▶ **WHAT YOU WILL DO**
Print them exactly: the lines from the beginning of the entries below through the line that contains "[menuitem] (79, 593)", and only those, with the pictures left out.

▶ **DATA SUPPLIED**

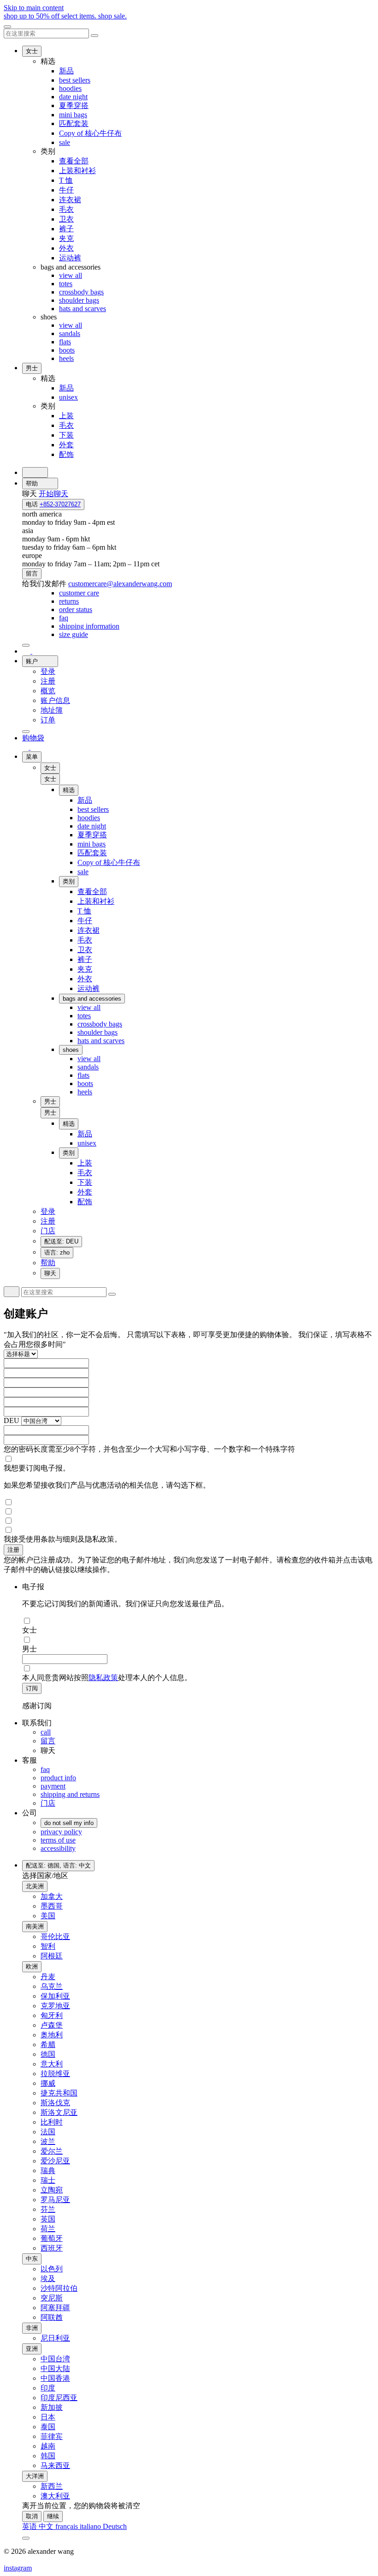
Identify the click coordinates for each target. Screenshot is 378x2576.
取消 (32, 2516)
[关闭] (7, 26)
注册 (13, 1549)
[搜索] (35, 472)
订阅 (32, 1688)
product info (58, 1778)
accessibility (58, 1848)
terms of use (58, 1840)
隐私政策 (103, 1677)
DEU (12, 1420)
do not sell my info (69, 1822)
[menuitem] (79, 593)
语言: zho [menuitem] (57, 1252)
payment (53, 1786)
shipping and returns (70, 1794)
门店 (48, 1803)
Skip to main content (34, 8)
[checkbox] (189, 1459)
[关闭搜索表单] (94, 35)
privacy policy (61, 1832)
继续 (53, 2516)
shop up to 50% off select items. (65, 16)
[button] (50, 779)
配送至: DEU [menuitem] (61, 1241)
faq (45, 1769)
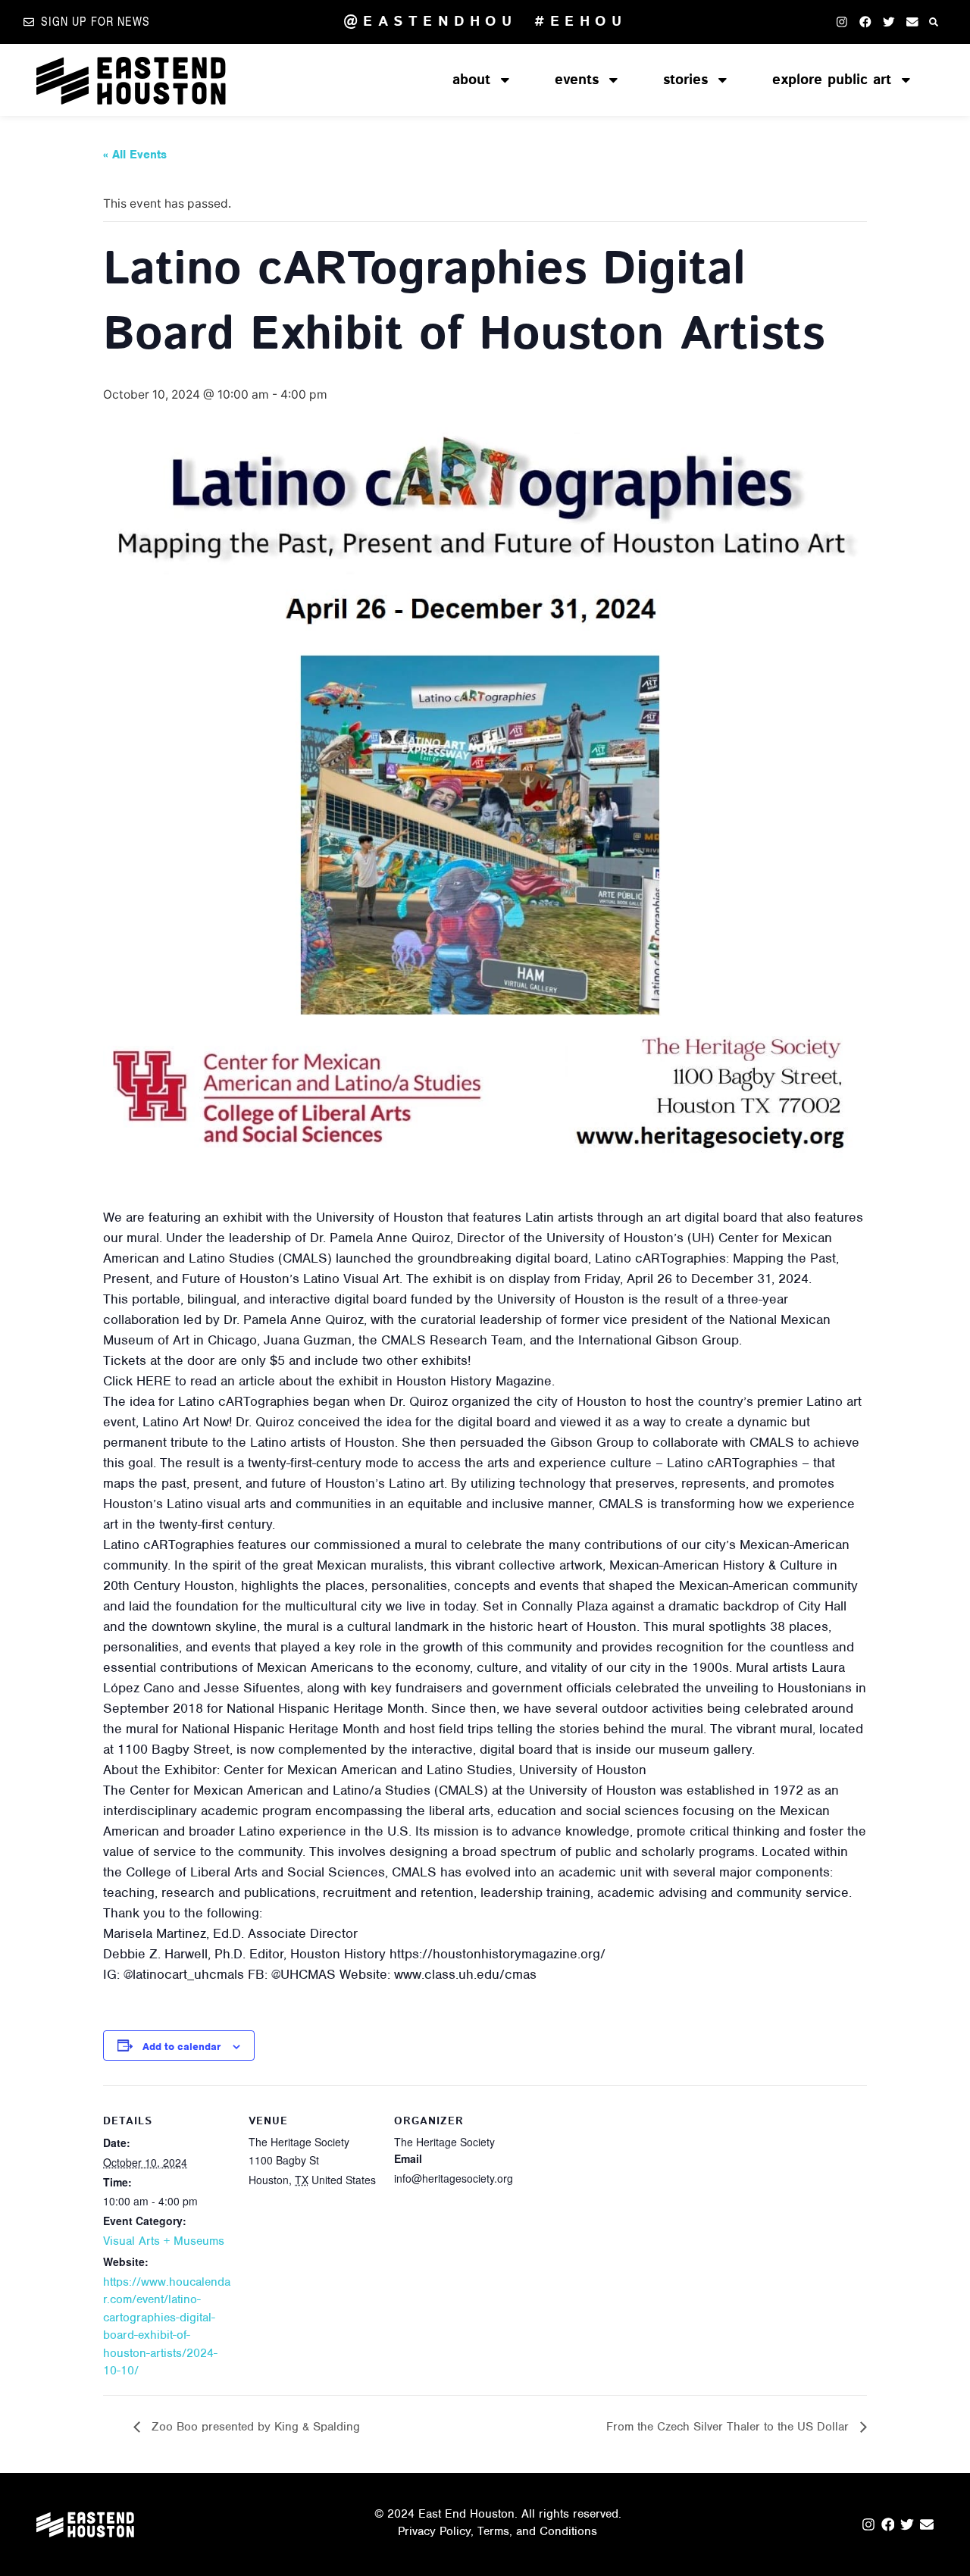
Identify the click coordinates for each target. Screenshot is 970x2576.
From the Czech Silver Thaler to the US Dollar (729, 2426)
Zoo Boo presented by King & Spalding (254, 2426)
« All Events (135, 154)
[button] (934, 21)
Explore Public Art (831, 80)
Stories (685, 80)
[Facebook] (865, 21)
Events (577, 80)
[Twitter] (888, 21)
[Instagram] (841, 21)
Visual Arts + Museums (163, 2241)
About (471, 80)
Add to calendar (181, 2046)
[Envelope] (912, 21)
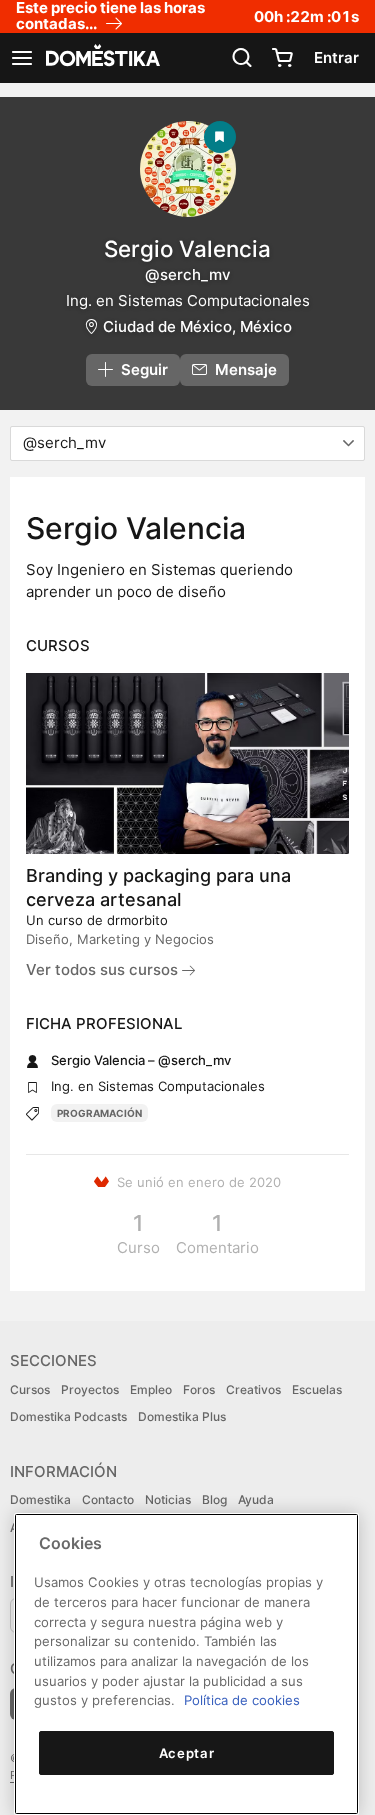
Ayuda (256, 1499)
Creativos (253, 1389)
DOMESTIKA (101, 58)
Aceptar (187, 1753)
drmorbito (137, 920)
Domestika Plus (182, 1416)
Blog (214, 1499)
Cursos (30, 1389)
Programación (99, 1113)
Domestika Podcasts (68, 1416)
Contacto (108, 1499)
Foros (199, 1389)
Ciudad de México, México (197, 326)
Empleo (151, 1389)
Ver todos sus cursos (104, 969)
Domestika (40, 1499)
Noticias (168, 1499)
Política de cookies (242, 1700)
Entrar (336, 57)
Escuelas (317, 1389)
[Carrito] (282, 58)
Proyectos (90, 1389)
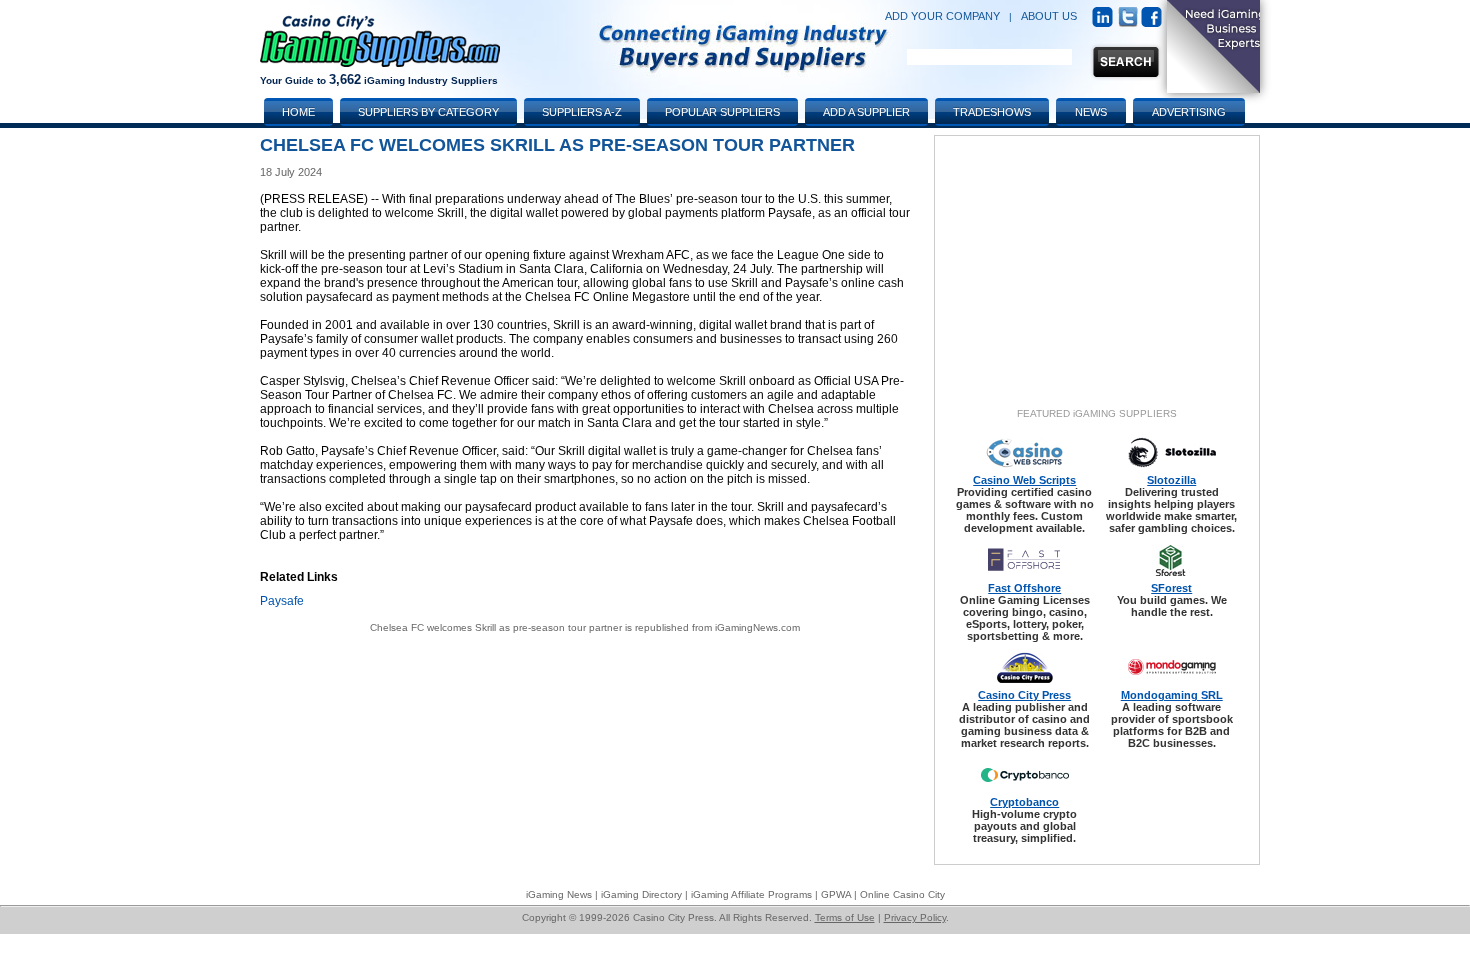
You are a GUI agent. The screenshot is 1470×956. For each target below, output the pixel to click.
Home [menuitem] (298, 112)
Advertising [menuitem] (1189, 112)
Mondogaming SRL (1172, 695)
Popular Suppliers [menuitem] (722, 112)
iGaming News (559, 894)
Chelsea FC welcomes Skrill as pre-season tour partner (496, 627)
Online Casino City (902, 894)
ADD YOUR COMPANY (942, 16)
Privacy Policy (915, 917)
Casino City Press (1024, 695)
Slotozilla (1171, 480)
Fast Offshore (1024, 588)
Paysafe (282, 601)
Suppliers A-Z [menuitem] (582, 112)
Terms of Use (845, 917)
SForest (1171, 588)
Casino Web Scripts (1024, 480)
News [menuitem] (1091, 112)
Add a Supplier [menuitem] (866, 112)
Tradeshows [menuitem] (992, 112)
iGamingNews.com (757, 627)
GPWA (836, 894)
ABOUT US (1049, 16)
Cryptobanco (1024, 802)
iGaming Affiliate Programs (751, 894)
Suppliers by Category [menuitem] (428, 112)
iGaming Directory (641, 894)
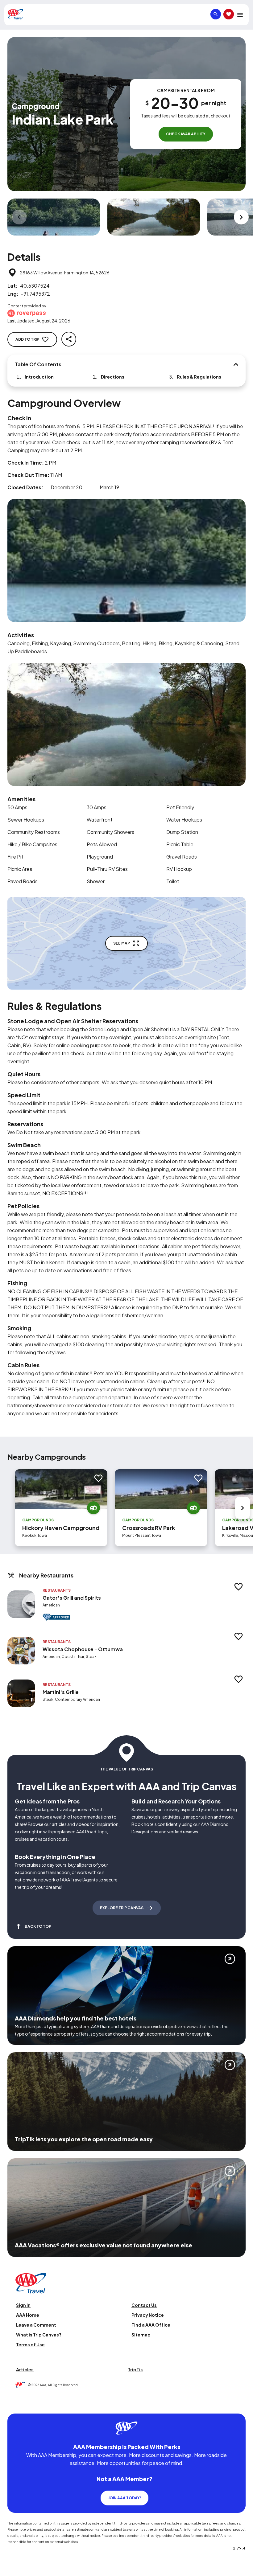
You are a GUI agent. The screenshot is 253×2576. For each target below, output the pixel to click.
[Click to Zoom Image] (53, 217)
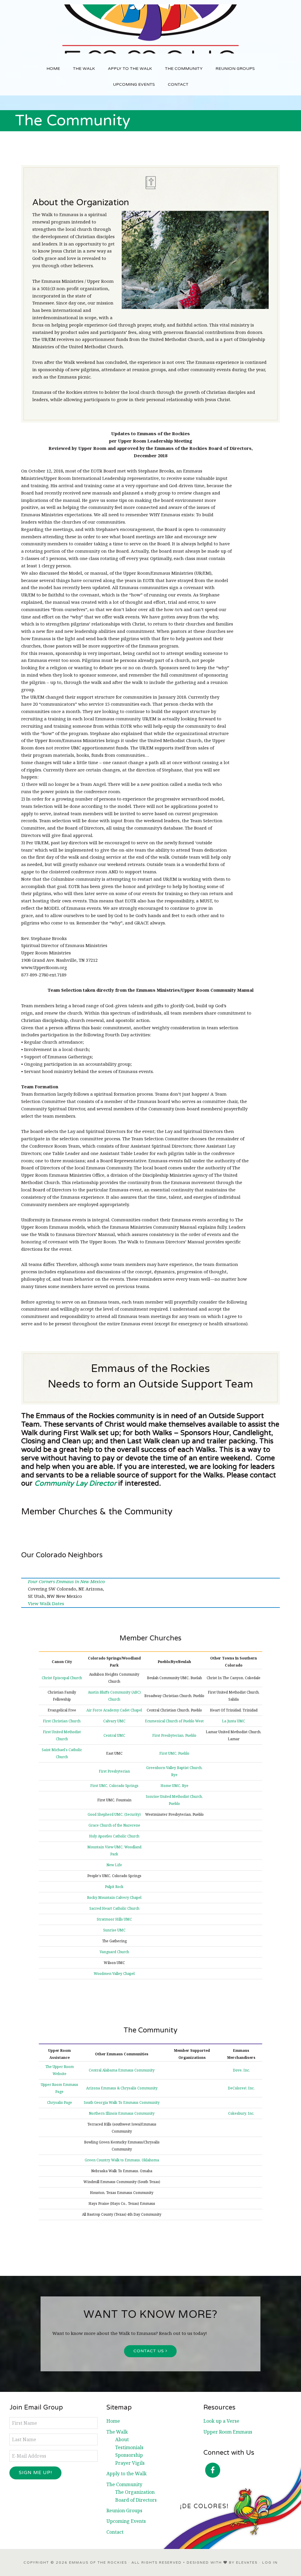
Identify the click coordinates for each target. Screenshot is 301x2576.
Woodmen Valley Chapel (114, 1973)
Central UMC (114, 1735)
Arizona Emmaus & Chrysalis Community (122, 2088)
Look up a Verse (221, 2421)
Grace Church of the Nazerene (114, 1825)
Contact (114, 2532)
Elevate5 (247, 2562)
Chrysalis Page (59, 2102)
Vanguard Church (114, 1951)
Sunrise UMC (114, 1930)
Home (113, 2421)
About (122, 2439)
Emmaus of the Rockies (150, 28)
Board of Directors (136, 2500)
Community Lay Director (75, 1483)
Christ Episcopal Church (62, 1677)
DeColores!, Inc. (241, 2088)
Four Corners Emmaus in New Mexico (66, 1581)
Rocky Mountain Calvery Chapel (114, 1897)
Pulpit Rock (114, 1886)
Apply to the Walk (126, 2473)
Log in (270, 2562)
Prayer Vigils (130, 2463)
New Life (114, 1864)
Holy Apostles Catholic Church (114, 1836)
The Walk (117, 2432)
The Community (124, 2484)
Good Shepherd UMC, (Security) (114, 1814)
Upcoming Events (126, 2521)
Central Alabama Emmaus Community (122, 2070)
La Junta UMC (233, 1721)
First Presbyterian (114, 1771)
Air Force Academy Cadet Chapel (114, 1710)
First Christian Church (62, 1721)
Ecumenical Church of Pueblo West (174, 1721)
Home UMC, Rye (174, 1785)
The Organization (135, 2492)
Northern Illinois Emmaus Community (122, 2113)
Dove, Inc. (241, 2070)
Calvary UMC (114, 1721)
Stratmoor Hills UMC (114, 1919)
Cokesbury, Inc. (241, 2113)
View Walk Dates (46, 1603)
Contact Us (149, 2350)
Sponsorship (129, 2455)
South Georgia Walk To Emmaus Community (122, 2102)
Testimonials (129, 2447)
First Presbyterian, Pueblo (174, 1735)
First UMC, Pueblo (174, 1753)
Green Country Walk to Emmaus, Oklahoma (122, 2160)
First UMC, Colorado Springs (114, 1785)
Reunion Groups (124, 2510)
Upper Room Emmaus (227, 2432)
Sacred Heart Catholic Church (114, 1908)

▶ **TASK ANSWER**
Identify the click coordinates for each target. Screenshot is 378x2576.
取消 (32, 2516)
[关闭] (7, 26)
注册 (13, 1549)
[搜索] (35, 472)
订阅 (32, 1688)
product info (58, 1778)
accessibility (58, 1848)
terms of use (58, 1840)
隐私政策 (103, 1677)
DEU (12, 1420)
do not sell my info (69, 1822)
[menuitem] (79, 593)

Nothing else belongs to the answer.